━━━ Recorded information ━━━
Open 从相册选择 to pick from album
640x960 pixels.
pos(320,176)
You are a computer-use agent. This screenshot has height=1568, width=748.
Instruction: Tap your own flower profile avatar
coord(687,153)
━━━
━━━ Recorded information ━━━
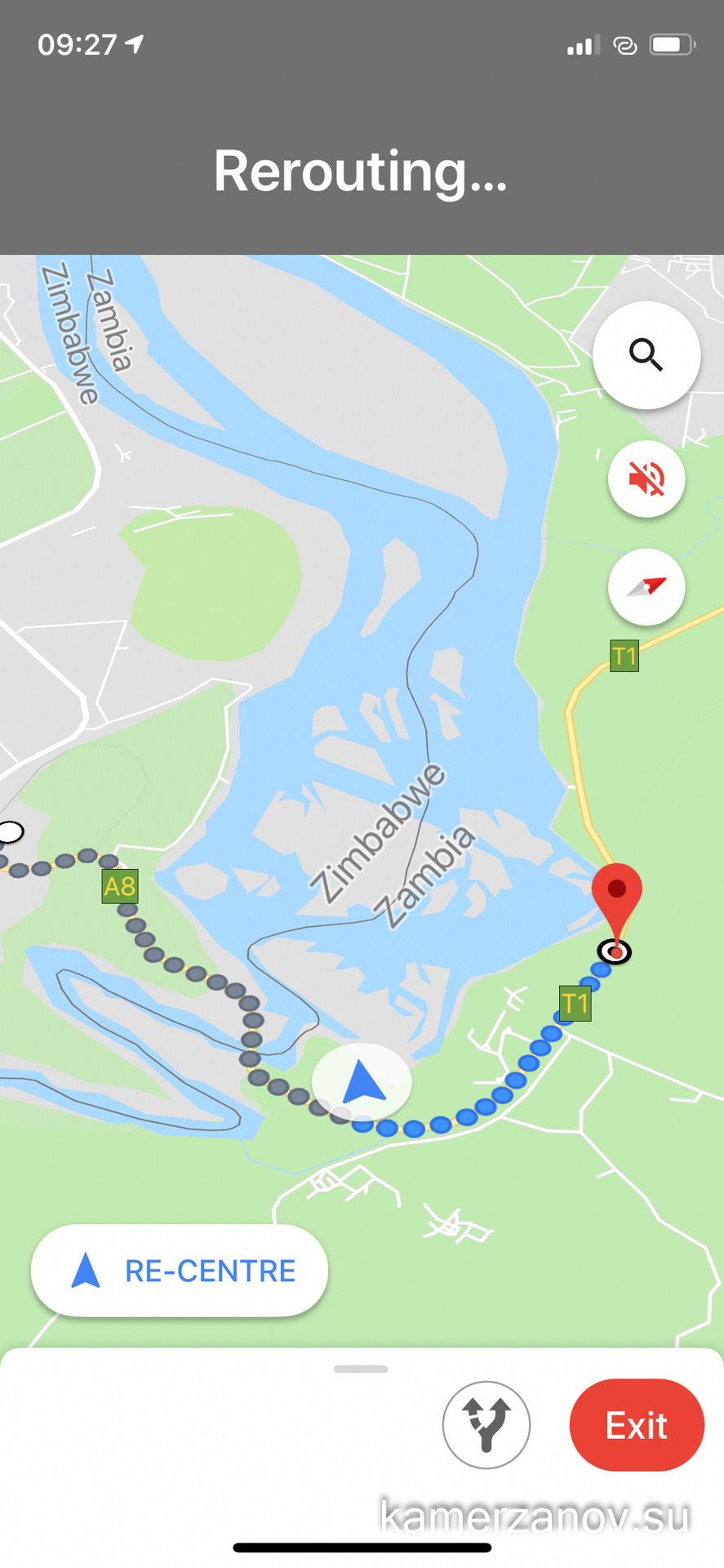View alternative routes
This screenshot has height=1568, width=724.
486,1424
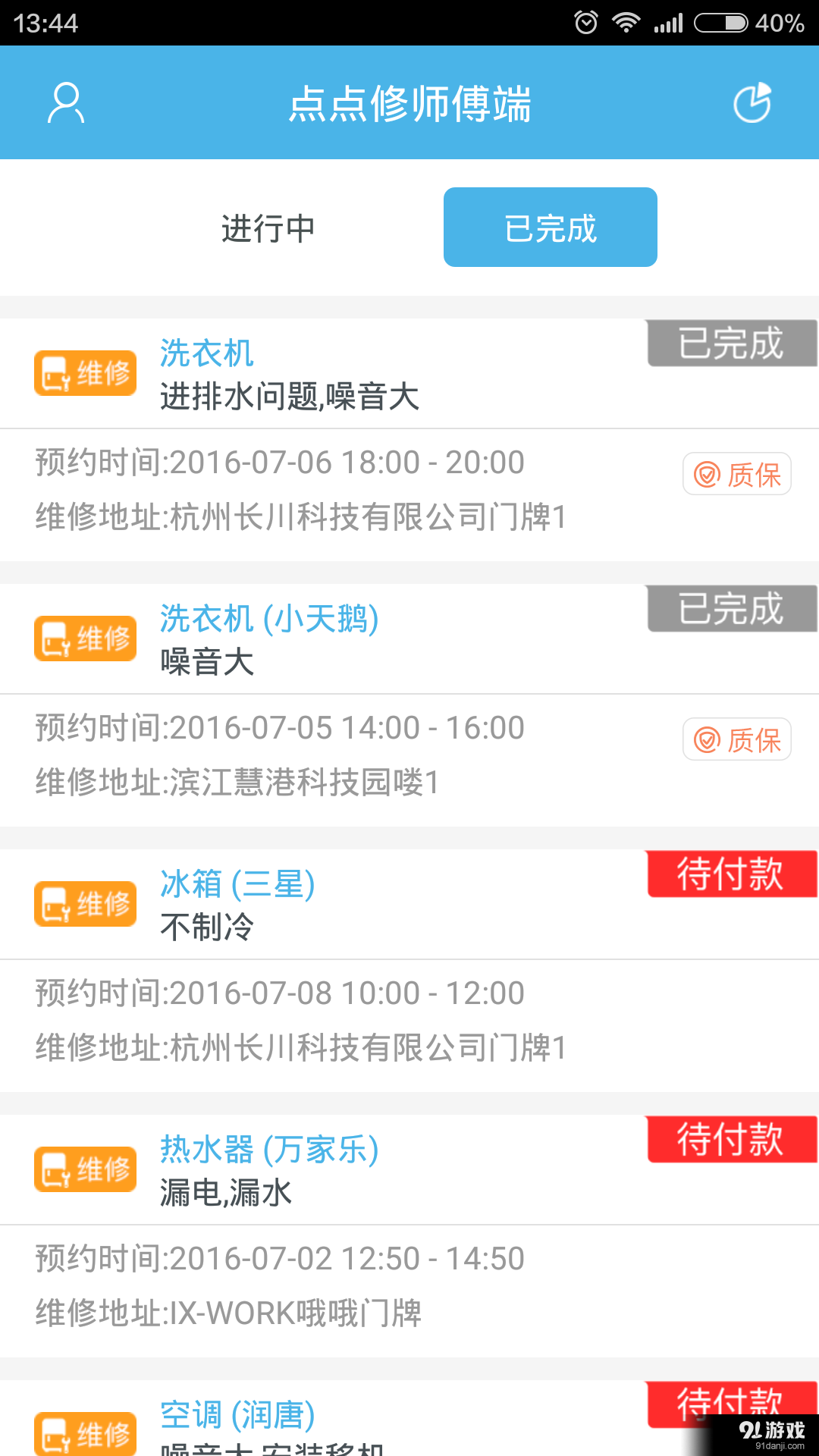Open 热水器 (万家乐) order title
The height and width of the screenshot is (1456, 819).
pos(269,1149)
━━━
> [Short problem]: Arrange the records from the line containing "You are a computer-use" through the line containing "coord(687,153)", inclusive, as a Markdown table with the columns Row and Line, leaving out blank lines.

> [Written solution]:
| Row | Line |
|---|---|
| 1 | You are a computer-use agent. This screenshot has height=1568, width=748. |
| 2 | Instruction: Tap your own flower profile avatar |
| 3 | coord(687,153) |